Parallelamente abbiamo assistito a un aumento della coesione nelle élite politiche russe, che ormai si trovano sulla stessa barca e sembrano ancora più ostaggio della volontà politica del Cremlino rispetto al passato. È probabile che lo Stato finirà per riprendersi completamente il controllo sull’economia del Paese, effettivamente bloccandone lo sviluppo e sottoponendola alle esigenze delle élite di sicurezza.
Il fatto che l’economia del Paese sia destinata a un lungo periodo di inedia e non a un collasso immediato rivela una dura verità: l’incapacità europea di imporre ulteriori sanzioni e l’effetto differito delle misure attuali può ragionevolmente portare i russi a credere di avere il tempo dalla loro parte. Tutto ciò che Mosca deve fare è attendere che le divergenze fra gli europei, o fra l’Unione europea e gli Stati Uniti, portino a un allentamento della pressione.
Il tempo è dalla parte dell’Ucraina, e un supporto costante da parte dell’Occidente permetterà a Kiev di spuntarla. L’invio di armi sempre più raffinate, come i sistemi antidrone consegnati dall’Italia, rafforzeranno le capacità dei difensori. Anche qui, ci vorranno mesi prima che le forze armate ucraine siano sufficientemente addestrate nell’uso di questi sistemi, e bisognerà fare attenzione a fornire strumenti che non richiedano uno sforzo troppo esoso a livello di manutenzione per un Paese allo stremo.
Le forze armate russe si sono rivelate meno avanzate del previsto: l’utilizzo di chip rimossi da elettrodomestici o di fotocamere Canon nei droni di sorveglianza dimostrano certamente un impianto tecnico-industriale rozzo. Paradossalmente, però, questo gli garantisce la possibilità di continuare guerra molto più a lungo rispetto a un esercito realmente modernizzato e con esigenze di materiale più costose.
Il dato analitico che ne deriva è che la situazione rischia di degenerare in uno stallo. Il dato politico, invece, suggerisce che Europa e Nato non possano abbassare la guardia e debbano pensare a come rendere lo sforzo sostenibile nel lungo periodo.

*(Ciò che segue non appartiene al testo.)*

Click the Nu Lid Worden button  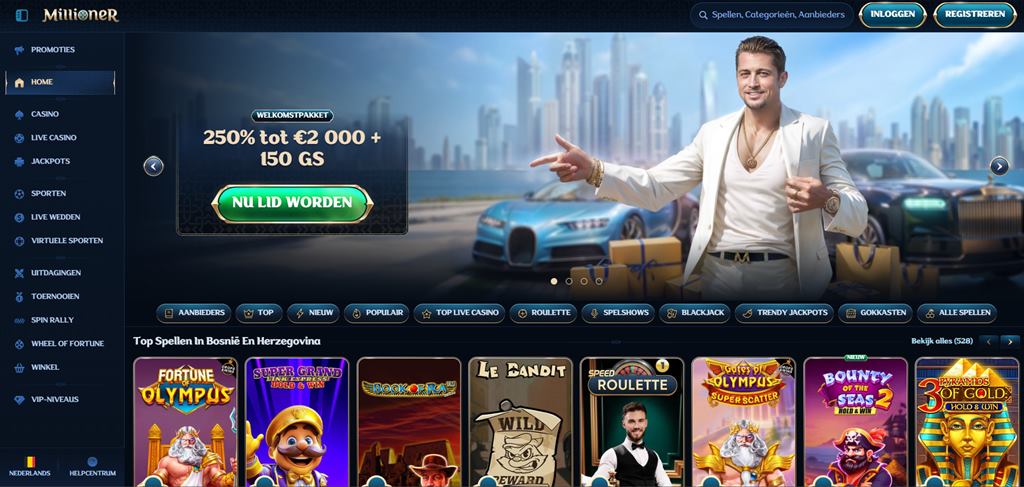pos(293,204)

Da un punto di vista pratico, nuove misure per aiutare l’Ucraina a rimettersi in piedi – ad esempio sbloccando il porto di Odessa e garantendo l’export di grano sulle rotte del Mar Nero – saranno fondamentali per permetterne la resistenza a lungo termine.
Unione europea e Nato dovranno anche prepararsi politicamente a pressioni russe trasversali su tutto lo scacchiere internazionale: il Mediterraneo allargato, l’ambito cyber e la dimensione nucleare sono questioni secondarie rispetto all’Ucraina, ma tutte rientrano nel grande scontro in cui Mosca crede di trovarsi con l’Occidente.

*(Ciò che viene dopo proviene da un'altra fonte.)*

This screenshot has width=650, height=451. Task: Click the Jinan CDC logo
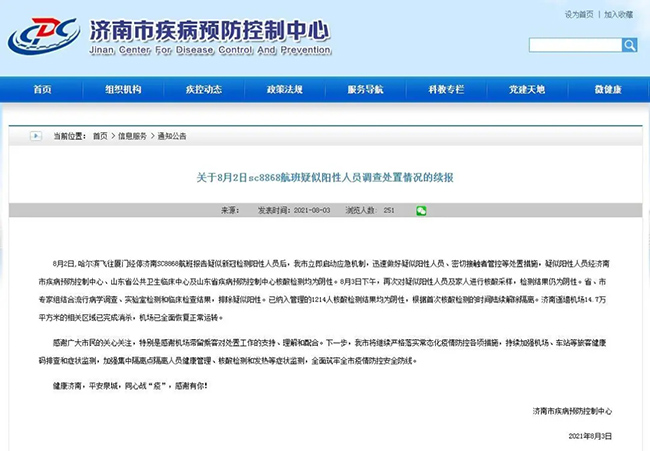[44, 36]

Nella dottrina strategica russa si tende a parlare di scontri locali, regionali e globali, non di conflitti a breve o lungo termine. Presto la Russia proverà quindi a offrire concessioni o fare pressione su altri dossier mondiali per indebolire il supporto euroamericano a Kiev.
Accettare la prospettiva di uno scontro mondiale andrebbe a discapito della risoluzione del conflitto. Il cuore della guerra è in Ucraina, ed è lì che la violenza continuerà a consumarsi.